Vibrant with colour and symbolic resonance, they outdid the exotic plants, the visual dramas of Monte Carlo and the filthy Med, with images more lively and lovely than anything else the conference had to offer.
Images of Joyce? Echoes, rather. A recital of Joyce songs and fine settings of chamber music by Geoffrey Molyneux, deserving of Joyce's own preference for them, was lovingly presented.
It stole into even the stoniest of academic hearts as though Bartell D'Arcy had shed his cold and sang for us the songs from The Dead – Joyce's masterpiece of a short story, made into a masterpiece of film by John Huston. One American who knew what he was doing.
There was also a virtuosic rendering of Finnegans Wake by two actors, a pianist and five geometric props from the Dublin Festival Company – at last the sound of Dublin and of Dublin's voices restoring to Joyce his native coherence.
I say 'restoring' because most of the papers given were desperately ambitious and hopelessly entangled in webs of too much meaning. Many were incoherent, not only in their content but in their presentation.
Some had not even been edited or timed to fit the slot available but were delivered in a relentless monotone from a heap of disordered papers for twice the allowed length.
These people were teachers of English literature. On the evidence of such performances, better if the subject were banned by law. The ghost of Joyce, I trust, remained indifferent, paring its fingernails if it had any left.
Jack loved the circus, but had there been a good old-fashioned ringmaster at the Monaco Symposium he would have had to crack his whip pretty frequently and there would have been threads of blood on more than one cheek.
Nonetheless, there were good things to remember: the two Irish professors David Norris and Gus Martin, entertaining as well as knowledgeable; and Claude Gaignebet from Nice, opening up a world of significance in the Joycean calendar in a few succinct French sentences.
As far as I could make out, only the French were at the French language session, it being delivered in the language of our hosts.

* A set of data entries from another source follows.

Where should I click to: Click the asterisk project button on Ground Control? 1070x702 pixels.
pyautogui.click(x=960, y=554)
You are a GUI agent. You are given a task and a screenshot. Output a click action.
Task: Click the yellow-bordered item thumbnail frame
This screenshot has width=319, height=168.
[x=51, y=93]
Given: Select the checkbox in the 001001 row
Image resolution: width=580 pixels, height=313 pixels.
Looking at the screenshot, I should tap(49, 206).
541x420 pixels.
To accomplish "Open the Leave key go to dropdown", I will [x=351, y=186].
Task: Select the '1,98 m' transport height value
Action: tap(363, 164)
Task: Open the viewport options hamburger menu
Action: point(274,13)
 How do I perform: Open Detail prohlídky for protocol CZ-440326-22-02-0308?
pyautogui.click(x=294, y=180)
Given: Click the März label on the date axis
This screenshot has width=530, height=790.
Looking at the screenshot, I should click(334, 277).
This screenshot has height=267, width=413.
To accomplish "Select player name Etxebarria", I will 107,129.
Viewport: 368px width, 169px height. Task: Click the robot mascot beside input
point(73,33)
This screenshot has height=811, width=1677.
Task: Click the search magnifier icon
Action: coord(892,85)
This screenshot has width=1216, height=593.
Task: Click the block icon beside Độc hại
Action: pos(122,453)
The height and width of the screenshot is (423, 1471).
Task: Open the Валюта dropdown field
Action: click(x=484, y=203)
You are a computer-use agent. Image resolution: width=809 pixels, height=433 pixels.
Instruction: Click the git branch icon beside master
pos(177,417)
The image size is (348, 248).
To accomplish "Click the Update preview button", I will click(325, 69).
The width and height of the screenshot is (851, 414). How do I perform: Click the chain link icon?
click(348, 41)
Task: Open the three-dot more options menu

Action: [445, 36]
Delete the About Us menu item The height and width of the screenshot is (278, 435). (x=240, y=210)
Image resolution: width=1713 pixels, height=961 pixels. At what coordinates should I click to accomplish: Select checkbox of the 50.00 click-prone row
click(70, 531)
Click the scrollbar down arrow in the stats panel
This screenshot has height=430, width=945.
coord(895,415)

Ah well.
Chiefly I remember Jack Yeats's painting Defiance. A man from the sea breasting the top of a cliff, confronted by a sunlit cormorant, bravely defending its own – yellow and blue struggling to a compromise in the midst of a wild canvas.
The battles over the territory of James Joyce had their dramas too, but poetic imagery such as that seemed largely to have gone out of them.
A condition of my visit was that I write up the event in a leading newspaper. The Glasgow Herald did me proud. I sent it off to the then director of the library, Georges Sandulescu (below).
He telephoned me from Monte Carlo to Skye. His voice was intimidating. 'I have just read your piece about the symposium.'
The tone of menace was unmistakable.
'I wrote what I thought.'
What I wrote is pretty much what you have just read. I was, I need hardly say, once more in a state of trepidation, having castigated most of the presentations.
'What do you suppose I made of it?'
'I have no idea.'
As it turned out, I didn't. 'It was wonderful! The best bit of writing to come out of the symposium! I have had six copies made for the palace.'
The bastard! He knew he had me and he played me like a fish.